A chapter before, the disciples ask, “What will be the sign of your coming and of the end of the age?”
Jesus answers with stories; one of a wedding with bridesmaids who’d invested in oil reserves, and bridesmaids who did not, now one of servants entrusted to invest in God’s kingdom. Before, five uninvested bridesmaids got left in the dark, now someone else gets bounced. Is this about, “makin’ the cut?”
Last week’s oil incident and this week’s talent incident make us wonder.
Does following Jesus ask more than we expect to risk? Is everlasting life prepared in Jesus too pricey? Isn’t being good enough how we make the cut?
Language is funny, we hear “talent” and think ability. Back when Jesus used it, “talenta” meant riches; five talentas are riches of a lifetime. One talent is valued around 20 years of wages. Here the master entrusts mega-bucks to servants.
20 centuries have changed the meaning of “talent,” creating a poor theology leading us to believe and teach—“Talents—Use ‘em or lose ‘em”— foolishness reducing the message of Jesus to human “ability.”
The story isn’t about ability. It’s about investment, and that means our real focus is:
“What are you willing to risk so you gain the maximum return on kingdom investment?” Be mindful that we invest riches already entrusted to us by the Master.
So–what has been entrusted to us?
Is it faith? Doesn’t Jesus say, “if you have mustard seed sized faith, you say to this mountain, ‘move and it will move.’” Some are more faithful than others, see their faith grow because they invest richly. Others not so much. And that doesn’t square with a servant cast into outer darkness. Doesn’t that servant have a relationship with the master? Have faith?
Maybe what’s entrusted isn’t faith.
What if the riches entrusted to us, are more than faith because they are the rich truth that we are God’s children, brothers and sisters of Jesus, and thus the story of Jesus is our most priceless treasure?
Risky investment in God’s kingdom tells the story, so that others come to know and love Jesus; living into our faith, shares this story with God’s world and this grows God’s kingdom. This story, if it’s riches buried deep within us, rather than riches shared through us, is useless. And sharing always involves risk.
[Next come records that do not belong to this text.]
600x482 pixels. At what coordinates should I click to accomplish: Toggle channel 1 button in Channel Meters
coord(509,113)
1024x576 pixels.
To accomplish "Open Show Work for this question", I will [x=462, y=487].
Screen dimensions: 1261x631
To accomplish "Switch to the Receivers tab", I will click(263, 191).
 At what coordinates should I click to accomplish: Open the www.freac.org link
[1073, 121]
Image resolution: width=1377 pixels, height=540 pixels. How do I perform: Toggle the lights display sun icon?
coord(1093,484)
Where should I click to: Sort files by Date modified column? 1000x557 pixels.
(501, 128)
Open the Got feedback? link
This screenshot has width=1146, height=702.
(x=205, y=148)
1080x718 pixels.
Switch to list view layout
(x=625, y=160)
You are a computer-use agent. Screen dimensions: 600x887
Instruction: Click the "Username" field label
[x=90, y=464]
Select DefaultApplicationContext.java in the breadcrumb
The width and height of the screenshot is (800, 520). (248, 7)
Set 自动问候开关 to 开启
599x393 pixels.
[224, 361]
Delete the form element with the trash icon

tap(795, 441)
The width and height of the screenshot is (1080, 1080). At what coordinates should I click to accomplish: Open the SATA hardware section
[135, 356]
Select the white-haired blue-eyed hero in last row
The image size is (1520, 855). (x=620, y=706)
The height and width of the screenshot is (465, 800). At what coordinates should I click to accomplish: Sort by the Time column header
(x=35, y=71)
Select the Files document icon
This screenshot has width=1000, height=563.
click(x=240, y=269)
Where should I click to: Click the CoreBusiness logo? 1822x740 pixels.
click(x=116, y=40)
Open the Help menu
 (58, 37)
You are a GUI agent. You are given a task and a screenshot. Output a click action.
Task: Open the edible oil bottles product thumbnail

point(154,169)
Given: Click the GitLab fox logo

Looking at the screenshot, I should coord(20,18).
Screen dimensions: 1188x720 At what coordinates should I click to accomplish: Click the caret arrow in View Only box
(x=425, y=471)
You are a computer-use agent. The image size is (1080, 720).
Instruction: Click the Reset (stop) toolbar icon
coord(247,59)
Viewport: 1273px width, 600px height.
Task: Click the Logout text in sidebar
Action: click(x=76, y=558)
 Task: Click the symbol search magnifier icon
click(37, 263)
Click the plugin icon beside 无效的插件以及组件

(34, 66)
Two servants get it, risk it all, double the investment. One hides it, risks nothing, gains nothing. Before we judge this talent burier, keep in mind that they did the pragmatic thing. 1st century Jewish law says burying is the best theft protection around. Egypt’s pharaohs thought so, too. Even my grandpa thought so; John J. Howard said he never could trust banks, buried his money in mason jars under a ligustrum bush. Any of you know some zero-return jar-burying investors?
Two risk and double the investment. One follows protocol, does what should make the cut, except it doesn’t make the cut. When it comes to following Jesus, and obeying the teachings of Jesus, don’t we have to live into it for it to cut through the idols of our age and make any lasting change?
Isn’t living the values of Jesus the point of Christian life? When all’s said and done, won’t the only values left anywhere around be those of Jesus?
Last Sunday I mentioned relationship with God— we must see that value in relationship shapes the servants’ response to the master’s trust. Two trust the master enough to risk it all. Trust between master and servants empowers two to invest without fear. Yet one servant seems less trusting than the others, fears what might happen if any investment is made at all.
Which begs a relationship question—“How do you see God? When you were small, what did God look like? What did God’s face look like? Did God love, laugh, or smile? Or look harsh, strict, or tough?”
How we see God shapes us. If God’s seen as harsh divine disciplinarian, then fear of God will make you bury your talent 6 feet deep in your own grave. But if we see God as smiling, loving, laughing, the God we see in Jesus, then trust in God’s tender, forgiving mercy empowers us to risk full investment in God’s kingdom. How much do we entrust ourselves to the One who entrusts us with the priceless story of Jesus?
Trust permeates this parable, shows that it isn’t about abilities, shows that it isn’t about faith, because it’s about trust. What if it’s not about making the cut, because it’s about being invested enough? Isn’t it about trusting the One who knows you, who creates trusting faith in you, which empowers you to place yourself at risk? Will you risk yourself to invest risking it all in the work of God’s kingdom? God’s not seeking admirers; God seeks disciples who risk it all to make other Jesus-following disciples.
We can’t create, what we are not, can’t give what we don’t have, can’t make disciples if we are not disciples. And if we’re not being disciples, let’s confess that we’ve buried our talent, and settle for being admirers of the master rather than followers of the master. Yet if we’ve risk-it-all-full-investment-trust in Jesus Christ our Master, people will look twice, see their need to invest in Jesus, too.
The master trusted three servants. Two trusted the master. One, not so much. Faith is trusting in God and risking it all, risking it all to hear the master say, “Well done, good and faithful servant…enter into the joy of your master.” Isn’t that what Jesus does? What Jesus asks us to do?